Call it culture, call it environment, call it team spirit; the coach's job around gelling the team has changed a lot in recent years. More than ever you need great man-management skills.

When the first coaches appeared at clubs, they were in charge of kids cricket and took the role of instructor. They told the young one what to do and they developed as a result.

Then things changed.

Coaching became widespread and all ages started to want a coach around. These senior players and older juniors also did not tolerate the dictatorship of a coach. They knew they were the ones doing the job on the field.

This extended to the team culture. Put a group together in a team and they will form a culture naturally. The coach might tell everyone to get to the ground two hours before the game but if the culture is to be there an hour before, no amount of shouting is going to change the result.

Progressive coaches instead took a different role in building team spirit and culture.

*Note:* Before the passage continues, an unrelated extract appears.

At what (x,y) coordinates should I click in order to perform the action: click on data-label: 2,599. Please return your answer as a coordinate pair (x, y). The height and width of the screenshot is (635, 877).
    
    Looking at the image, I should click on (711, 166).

Duncan Fletcher - when he was England coach in the 2000s - used to say his role as coach was the same as a consultant in a company. The captain was the CEO and real leader.

Fletcher was correct. These days as coach your role in team culture is not to law down the law, but to be an influencer and advisor. You are there to help the team be the best it can possibly be as itself, not mould it into something it cannot be.

What does that mean practically?

For teams with older players, it means finding out why the team play, finding the common ground and putting it in writing to remind everyone of what they aspire to be.

It's not about catching people out.

Although there will be times when you can remind people what they said when their behaviour does not match their aspirations.

It's more about giving people an opportunity to succeed:

  • Offering coaching when and how players are best motivated.
  • Knowing when to let the players police themselves and backing off in certain situations.
  • Putting personal opinions aside if they don't match the team culture.
  • Working closely with the captain who can be far more influential as they are on the field doing the job.
  • Educating players on best practices for working as a team.

These things are practical: Session plans, booking training, skill and net drills and practices can all be used to put them into place. So can plain old-fashioned conversations at practice, in meetings or after games. (Just make them conversations, not lectures and rememebr not everyone will agree with each other all the time. That's fine too.)

Players and captains all want to do well. They also all have both real constraints and the ability to make excuses. The modern coach can guide the culture of the team towards working within the real constraints but still behaving in an agreed way.

That meets setting up an environment that gives everyone the best chance of success. That means letting players make their own mistakes and helping them learn from them. That means forgetting about trying to dictate everything because you know best and remembering you are the consultant, not the CEO.

It's tough. We have all slipped into trying to control things from time to time. Keep working and your team spirit will be stronger for taking a less rigid path.